Montréal et ses 375 printemps
Tout ça, c’est à cause de Maisonneuve et de Jeanne Mance. C’est qu’en 1642, on peut comprendre leur engouement pour cette île caressée par le fleuve, terre nouvelle débordante de promesses florissantes. J’aimerais bien voir leurs visages aujourd’hui, certes morts, mais leurs expressions s’ils pouvaient revivre. Je les imagine en train de se retourner dans leur cercueil en disant: «Ben voyons donc doux Jésus c’est quoi ça! Les gens ont perdu la foi en la religion.» Tout ça en soupirant fort. Que reste-t-il de l’histoire de Montréal depuis 1642?
C’est donc avec le prétexte de célébrer tes 375 printemps que je t’écris, puisque te parler semblait s’imposer. Autant je vis bien avec toi, autant tu me fâches. Les fesses sur un banc de métro datant de l’Expo 67, mon iPhone à la main, je te psychanalyse, tu me joues dans la tête. Je pense à toi, qui du haut de ton Mont-Royal, réussis à m’engloutir du beau que tu possèdes. Tu me procures ce sentiment d’être partout à la maison.

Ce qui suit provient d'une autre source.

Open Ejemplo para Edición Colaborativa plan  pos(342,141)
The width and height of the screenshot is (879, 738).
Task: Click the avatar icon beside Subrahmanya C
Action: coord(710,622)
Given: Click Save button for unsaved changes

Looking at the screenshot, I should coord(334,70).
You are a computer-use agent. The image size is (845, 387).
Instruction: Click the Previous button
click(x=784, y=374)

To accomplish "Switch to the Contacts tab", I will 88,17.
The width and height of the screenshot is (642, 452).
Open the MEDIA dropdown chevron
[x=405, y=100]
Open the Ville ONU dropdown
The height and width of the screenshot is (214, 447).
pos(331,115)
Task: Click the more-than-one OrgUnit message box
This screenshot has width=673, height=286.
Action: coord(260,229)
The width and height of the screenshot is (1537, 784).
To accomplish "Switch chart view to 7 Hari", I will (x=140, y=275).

Alors, voici mon analyse de Jarry à Berri, à toi de moi. D’abord, ce serait mal te connaître de ne pas parler de tes maudits cônes oranges qui poussent autant que des pissenlits à travers la ville. Tes travaux qui n’en finissent plus de finir, les milliers de pancartes annonçant des détours placés ici et là afin d’agrémenter ce joyeux bouquet de chaos que tu offres continuellement. J’aimerais être informée du moment où les routes ne seront plus synonymes de chemin de l’enfer. Un chemin de croix parsemé de cratères portant le nom de nid de poule, s’enfilant sur des kilomètres. Mais où sont lesdites poules dévastatrices qui me font shaker le cerveau chaque matin quand j’enfourche ma monture? Qu’on les réprimande une fois pour toutes! À tous ces malheureux piétons touristes déambulant sur les pistes cyclables du Vieux-Port, très peu visibles à cause d’une signalétique bâclée. C’est que par plusieurs petits dimanches après-midis, j’ai failli en heurter plus d’un, mille excuses. Qu’il est beau le clocher de l’église Notre-Dame, qu’il fait bon se gaver les yeux de paysages pittoresques et d’Habitat 67 en toute quiétude de déplacement entre les calèches, les voitures et les vélos.
Je dois avouer que la première fois que j’ai vu ton nouveau wagon de métro débarqué sur le quai j’étais émue. Les étoiles dans les yeux, je vivais le futur. Les portes d’Azur se sont ouvertes, une forte impression d’entrer dans un vaisseau qui mène vers une autre galaxie m’a prise. Les rumeurs étaient donc vraies, enfin je pouvais contempler ta splendeur. Comme il fait bon de prendre Azur et d’y attendre une heure en raison d’une panne de courant qui cause un ralentissement sur la ligne verte, ou encore pour une porte mal fermée, merci la STM.
Bon, je sais que je n’y vais pas de main morte, à grands coups de sarcasme je te pointe du doigt chère Montréal. Je pourrais n’avoir que d’éloges à ton sujet, te flatter dans le sens du poil, de ton gazon qui recouvre tant de parcs dès l’arrivée du beau temps. Mais tes imperfections font ton charme. Ta personnalité anarchique ne semble faire qu’à sa tête et ouvre une fenêtre aux possibilités. Des architectures décalées jusqu’aux plans d’urbanisme sans trop de cohésion qui forment la ville. Cette manière que tu as d’être habilement maladroite donne place à de belles choses. Même si j’ai l’impression de te voir tomber de partout, tu continues de susciter l’intérêt. Avec tes activités culturelles qui foisonnent, tes marchés remplis de saveur, ta mixité culturelle et plus encore. J’aurais juste envie de te prendre dans mes bras puis de te dire: «Merci d’être toi.»